If we implement a new way to map JSON/YAML, we have to think how to phase out .mapping and Serializable. It won’t be reasonable to have 3 ways to do the same thing in the stdlib.

I been thinking about this a bit as I came up with a better way to implement CrSerializer that would be more flexible. However I think it’s important for us to define what serialization in Crystal should look like, and the goals we wish to achieve. Then from there we have some criteria to evaluate various implementations.

Some of my thoughts/ideas.


Annotations should be used to control how properties get serialized/deserialized in a (mostly) format agnostic way. The current usage of using JSON::Field and YAML::Field is not scalable if every format needs its own annotation.

However, if each format has its own; it would allow you to control how type is serialized on a per format basis. I kinda doubt this is common/useful enough to worry about?


Supporting a new format shouldn’t require anything more than defining how each type gets serialized. The “framework” around the serialization logic should be kept separate from the actual implementation.

There will be exceptions to this, for example XML: annotating a property with @[XmlAttribute] would be specific to how that property is serialized in XML


The current implementations make it hard to add new features/customization beyond converters. The ideal framework would allow greater control over how, when, and if a property should be serialized.

Having some extra control/flexibility would be great.
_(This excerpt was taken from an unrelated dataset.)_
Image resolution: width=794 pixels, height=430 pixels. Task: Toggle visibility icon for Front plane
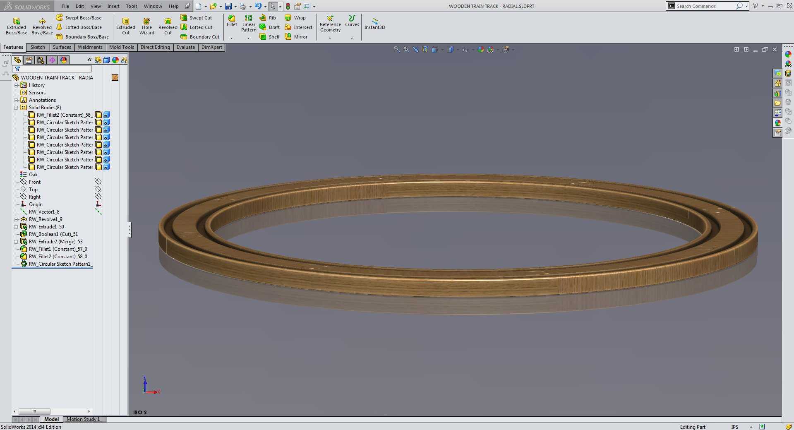pos(98,182)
A few examples would be:

  • Serialize based on a version since/until x
  • Changing the view based on groups a property is in
  • Able to consume a property on deserialization but skip it on serialization
  • Something custom the user wants to implement
    • E.x. If a property should be serialized


I’m thinking a good api would be like

Serializer.serialize(data : _, format : Format, context : Context? = nil) : R


  • data - The obj/type you want to serialize
  • format - An Enum value representing the supported types
  • context - A class that could be used to pass generic data to the framework
    • Like which groups to use, or what version, etc
  • R - The return type, String, Bytes etc.

Then, we probably could retrain the to_json method but have it internally call serialize while passing an optional context object.

Final Thoughts

While this by no means represents how the actual implementation will be like, I think its a conversation we should start having sooner than later.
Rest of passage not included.